La tributación en IRPF de los rendimientos derivados del arrendamiento de una vivienda se configura como rendimientos del capital inmobiliario conforme al art. 19.1 LIRPF, salvo que concurran simultáneamente los dos requisitos del art. 25.2 LIRPF (local exclusivo para gestión y empleado a jornada completa con contrato laboral), en cuyo caso ascenderían a rendimientos de actividades económicas. La ausencia de prestaciones de servicios complementarias propias de explotación hotelera no modifica esta calificación. No resulta aplicable la reducción por vivienda habitual.
Hechos
El consultante es propietario de una vivienda que alquila de forma temporal, sin prestar ningún otro servicio.
Cuestión planteada
Tributación en el Impuesto sobre la renta de las personas Físicas.
Contestación
De acuerdo con lo establecido en el apartado 1 del artículo 19 del texto refundido de la Ley del Impuesto sobre la Renta de las Personas Físicas, aprobado por el Real Decreto Legislativo 3/2004, de 5 de marzo (BOE de 10 de marzo), tendrán la consideración de rendimientos íntegros del capital la totalidad de las utilidades o contraprestaciones, cualquiera que sea su denominación o naturaleza, dinerarias o en especie, que provengan, directa o indirectamente, de elementos patrimoniales, bienes o derechos, cuya titularidad corresponda al contribuyente y no se hallen afectos a actividades económicas realizadas por el mismo.

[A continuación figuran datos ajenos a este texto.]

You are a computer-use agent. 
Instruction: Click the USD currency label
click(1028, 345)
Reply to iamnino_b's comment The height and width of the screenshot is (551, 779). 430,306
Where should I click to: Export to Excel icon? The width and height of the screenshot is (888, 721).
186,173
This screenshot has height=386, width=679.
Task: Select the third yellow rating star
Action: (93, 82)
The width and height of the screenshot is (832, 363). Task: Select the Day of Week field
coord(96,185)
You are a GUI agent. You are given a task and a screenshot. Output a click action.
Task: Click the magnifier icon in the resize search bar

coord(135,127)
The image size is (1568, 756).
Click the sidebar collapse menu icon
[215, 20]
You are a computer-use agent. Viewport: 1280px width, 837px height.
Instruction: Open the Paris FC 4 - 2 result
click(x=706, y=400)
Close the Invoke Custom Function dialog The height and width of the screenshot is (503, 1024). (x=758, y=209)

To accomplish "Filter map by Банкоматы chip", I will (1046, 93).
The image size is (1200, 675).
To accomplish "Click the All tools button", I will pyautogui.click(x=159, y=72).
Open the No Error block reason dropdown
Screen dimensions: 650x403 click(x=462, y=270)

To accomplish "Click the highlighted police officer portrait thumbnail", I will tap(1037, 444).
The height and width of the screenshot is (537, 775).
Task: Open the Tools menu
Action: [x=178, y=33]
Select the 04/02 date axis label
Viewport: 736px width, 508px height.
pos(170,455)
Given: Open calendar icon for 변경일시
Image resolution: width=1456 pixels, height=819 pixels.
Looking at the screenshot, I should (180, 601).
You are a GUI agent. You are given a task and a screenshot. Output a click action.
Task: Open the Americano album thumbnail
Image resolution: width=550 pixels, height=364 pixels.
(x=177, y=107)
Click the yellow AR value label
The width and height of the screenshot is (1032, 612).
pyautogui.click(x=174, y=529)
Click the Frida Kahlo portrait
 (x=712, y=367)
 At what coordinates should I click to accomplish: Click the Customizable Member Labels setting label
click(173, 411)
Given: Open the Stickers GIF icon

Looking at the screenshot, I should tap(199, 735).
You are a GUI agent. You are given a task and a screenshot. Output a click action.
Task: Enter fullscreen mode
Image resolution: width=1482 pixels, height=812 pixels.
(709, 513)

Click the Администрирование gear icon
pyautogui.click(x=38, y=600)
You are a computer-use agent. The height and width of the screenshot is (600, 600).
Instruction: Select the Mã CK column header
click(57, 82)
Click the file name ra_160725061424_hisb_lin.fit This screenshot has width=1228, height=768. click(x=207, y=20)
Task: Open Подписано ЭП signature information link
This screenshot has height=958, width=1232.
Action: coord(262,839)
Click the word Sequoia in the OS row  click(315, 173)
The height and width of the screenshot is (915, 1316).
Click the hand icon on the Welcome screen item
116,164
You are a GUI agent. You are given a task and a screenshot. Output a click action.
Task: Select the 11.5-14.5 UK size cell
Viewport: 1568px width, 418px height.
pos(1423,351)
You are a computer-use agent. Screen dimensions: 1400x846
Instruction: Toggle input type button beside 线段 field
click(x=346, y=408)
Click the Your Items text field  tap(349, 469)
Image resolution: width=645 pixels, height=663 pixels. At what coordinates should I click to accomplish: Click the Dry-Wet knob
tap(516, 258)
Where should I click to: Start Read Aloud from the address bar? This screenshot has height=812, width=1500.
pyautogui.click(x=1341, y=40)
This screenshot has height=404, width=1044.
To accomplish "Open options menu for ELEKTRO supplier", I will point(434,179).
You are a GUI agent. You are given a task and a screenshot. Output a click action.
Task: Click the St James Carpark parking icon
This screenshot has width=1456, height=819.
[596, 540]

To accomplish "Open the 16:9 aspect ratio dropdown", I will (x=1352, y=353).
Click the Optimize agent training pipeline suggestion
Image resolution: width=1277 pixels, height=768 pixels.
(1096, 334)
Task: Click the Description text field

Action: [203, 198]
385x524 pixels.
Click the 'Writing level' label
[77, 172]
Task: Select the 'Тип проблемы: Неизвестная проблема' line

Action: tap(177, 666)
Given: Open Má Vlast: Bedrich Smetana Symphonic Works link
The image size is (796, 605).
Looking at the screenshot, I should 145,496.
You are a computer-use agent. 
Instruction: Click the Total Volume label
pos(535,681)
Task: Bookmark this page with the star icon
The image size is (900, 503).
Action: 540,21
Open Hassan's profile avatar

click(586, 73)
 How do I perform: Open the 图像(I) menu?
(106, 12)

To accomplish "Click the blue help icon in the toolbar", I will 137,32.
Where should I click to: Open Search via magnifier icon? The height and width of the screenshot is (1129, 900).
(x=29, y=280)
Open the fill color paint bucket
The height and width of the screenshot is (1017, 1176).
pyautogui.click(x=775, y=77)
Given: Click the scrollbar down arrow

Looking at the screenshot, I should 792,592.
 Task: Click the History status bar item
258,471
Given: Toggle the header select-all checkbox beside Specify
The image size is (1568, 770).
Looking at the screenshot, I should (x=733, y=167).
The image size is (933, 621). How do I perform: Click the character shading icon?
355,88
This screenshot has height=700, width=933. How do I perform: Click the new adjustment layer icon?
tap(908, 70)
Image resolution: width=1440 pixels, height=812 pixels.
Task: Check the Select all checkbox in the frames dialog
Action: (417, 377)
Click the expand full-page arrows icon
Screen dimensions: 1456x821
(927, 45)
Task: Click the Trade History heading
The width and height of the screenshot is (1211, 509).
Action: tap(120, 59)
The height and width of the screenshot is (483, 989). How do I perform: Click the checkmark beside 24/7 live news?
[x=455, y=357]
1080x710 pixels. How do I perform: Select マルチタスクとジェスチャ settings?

Añade dicho precepto, en su apartado 2, que, en todo caso, se incluirán como rendimientos del capital los provenientes de los bienes inmuebles, tanto rústicos como urbanos, que no se hallen afectos a actividades económicas realizadas por el contribuyente.
Por su parte, el artículo 25 de la citada Ley establece, en su apartado 1, que se considerarán rendimientos íntegros de actividades económicas aquellos que, procediendo del trabajo personal y del capital conjuntamente, o de uno solo de estos factores, supongan por parte del contribuyente la ordenación por cuenta propia de medios de producción y de recursos humanos o de uno de ambos, con la finalidad de intervenir en la producción o distribución de bienes o servicios. En particular tienen esta consideración los rendimientos de las actividades de prestación de servicios.
A continuación, en su apartado 2, dicho precepto delimita cuando el arrendamiento o la compraventa de inmuebles constituye una actividad económica. Para ello han de concurrir las dos circunstancias siguientes:
a) Que en el desarrollo de la actividad se cuente, al menos, con un local exclusivamente destinado a llevar a cabo la gestión de la misma.
b) Que para la ordenación de aquella se utilice, al menos, una persona empleada con contrato laboral y a jornada completa.
En consecuencia, si, como se desprende del texto de la consulta, no se realiza ninguna prestación de servicios complementarios propios de la industria hotelera, sino que tan solo se alquila la vivienda, y no se cumplen los requisitos del artículo 25.2 de la Ley del Impuesto, los rendimientos derivados del arrendamiento de la vivienda cabría calificarlos como rendimientos del capital inmobiliario. En caso contrario, su calificación sería la de rendimientos de actividades económicas, de acuerdo con el artículo 25.1 de la Ley del Impuesto.
Por último, al tratarse del arrendamiento de inmuebles cuyo destino primordial no es satisfacer la necesidad permanente de vivienda de los arrendatarios, no resultará aplicable la reducción del 50 por 100 del rendimiento neto prevista en el apartado 2 del artículo 21 de la Ley del Impuesto.
Lo que comunico a Vd. con efectos vinculantes, conforme a lo dispuesto en el apartado 1 del artículo 89 de la Ley 58/2003, de 17 de diciembre, General Tributaria.